A 27-year-old male recreational runner/jogger presents with right ankle and foot pain and numbness of 2 weeks duration. The patient reports spraining his ankle 6 months ago when he turned his ankle inward while jogging on an uneven surface. He sustained a sprain to his medial ankle that resolved uneventfully in 2 to 3 weeks. Upon returning to running/jogging, the patient noted stiffness and generalized right lower-extremity weakness but denied ankle or leg pain. Patient reports that he returned to his typical jogging mileage of more than 35 miles/week with 2 weeks of return to jogging. At this time, he reports medial ankle and foot paresthesia/numbness beneath his medial malleolus that travels into the medial arch and plantar aspect of his foot and heel. Numbness/paresthesia is increased shortly after initiating jogging and is notable with standing and walking, especially if the patient wears sandals or flip-flops. Upon palpation, the patient reports pain and tenderness inferior to his medial malleolus. The patient has a positive Tinel sign with testing inferior to medial malleolus. Weakness noted for flexion of the big toe.
Question: Based on these findings, what nerve is affected in this patient, and what is the best treatment option for the affected nerve?
Potential answers:
A. Lateral plantar nerve. Corticosteroid injection first, then surgery as soon as possible.
B. Posterior tibial nerve. Conservative treatment first for symptoms, and if no improvement, surgical measures to release the nerve.
C. Medial plantar nerve. No conservative treatments, surgery to release nerve as soon as possible.
D. Common fibular nerve. Conservative treatment first for symptoms, and if no improvement, surgical measures to release the nerve.
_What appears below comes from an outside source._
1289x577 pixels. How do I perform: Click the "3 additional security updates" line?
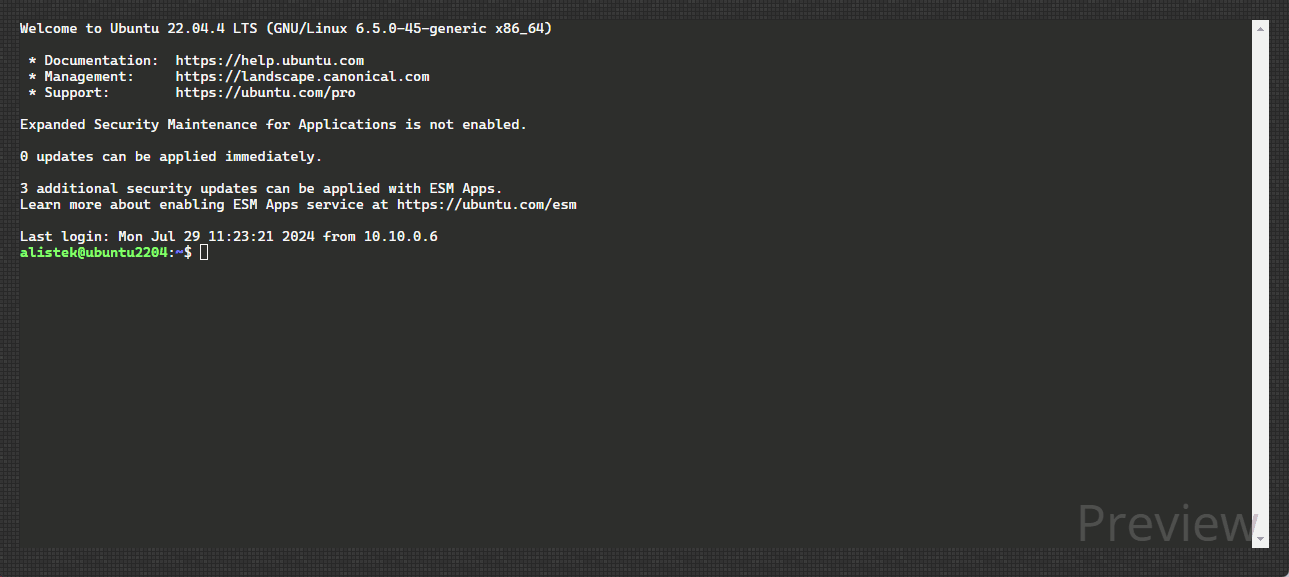(261, 189)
Answer with rationale: B. Posterior tibial nerve. Conservative treatment first for symptoms, and if no improvement, surgical measures to release the nerve. The posterior tibial nerve is the only nerve running through the tarsal tunnel, and the main nerve on the medial side of the ankle. Also, the posterior tibial nerve innervates flexor digitorum longus and flexor hallucis longus, both of which are mentioned as weak and sensory deficient with this patient. Conservative management of symptoms should help to alleviate some of the effects, and can be successful in coordination with patient education. With severe and/or chronic tarsal tunnel syndrome, if no improvement with 6 to 12 months of conservative measures, surgery should be considered.